J.J. Watt’s great season overshadowed Justin Houston’s great season. Watt was such a force of nature for the Texans that not only will he win the Defensive Player of the Year award, but he’s a candidate for the Most Valuable Player award as well. But while we praise Watt, we shouldn’t overlook Houston, who had four sacks on Sunday for the Chiefs and finished the season with 22.0 sacks, just half a sack shy of Michael Strahan’s single-season record. Watt is the first player to record 20 sacks in two different seasons since sacks became an official statistic in 1982, and Watt is the NFL’s best defensive player. But don’t forget Houston when listing the best defensive players in football.

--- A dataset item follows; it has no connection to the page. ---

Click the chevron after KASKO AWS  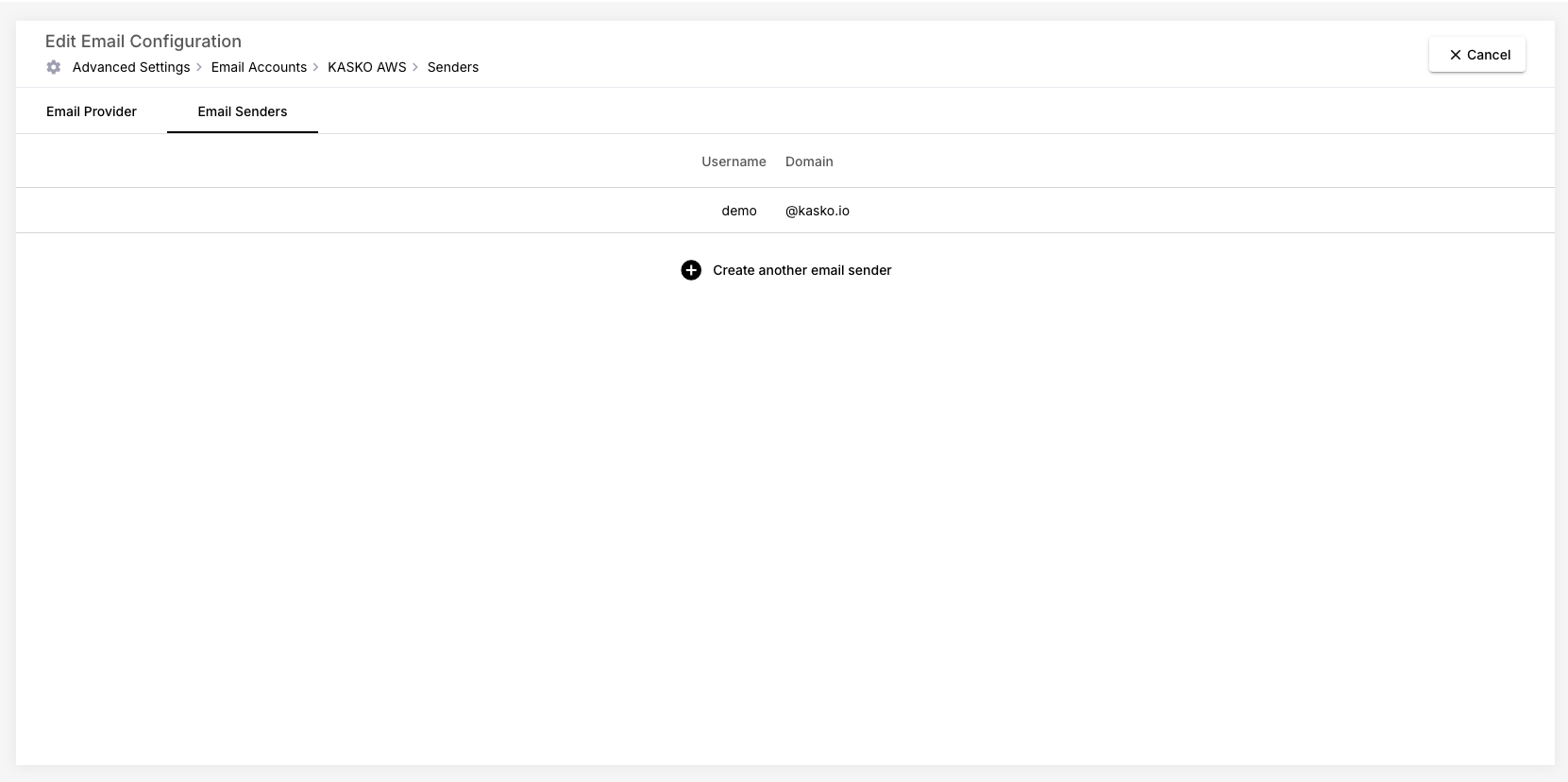click(415, 67)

Odell Beckham is the best receiver in the NFL. Beckham, the Giants’ sensational playmaker, isn’t just the best rookie in the NFL. He’s the best receiver, period. Beckham had 12 catches for 185 yards and a touchdown on Sunday, and he finished the year with 91 catches for 1,305 yards and 12 touchdowns despite missing the first four games of the year with a hamstring injury. Beckham averaged 108.8 yards a game this season, the best of any receiver in the NFL. There is no receiver in football who made plays as consistently as Beckham did over the last three-fourths of the season, and he was doing it in an otherwise substandard Giants offense. Beckham is amazing.

DeMarco Murray breaks an Emmitt Smith record. Murray finished this season with 1,845 rushing yards, the most in Cowboys history. When you’re breaking a record set by Smith, that’s pretty good. Murray will have a tough task in the Cowboys’ playoff opener against a good Lions rush defense. But that Lions rush defense will have an even tougher task dealing with Murray.

Russell Wilson is running like no other quarterback. Wilson finished this season with 849 rushing yards, the fifth best total for a quarterback in NFL history, and by far the best total of any quarterback in the NFL this season. Wilson is running better than any other quarterback in the league right now. He looks ready to run Seattle into the Super Bowl.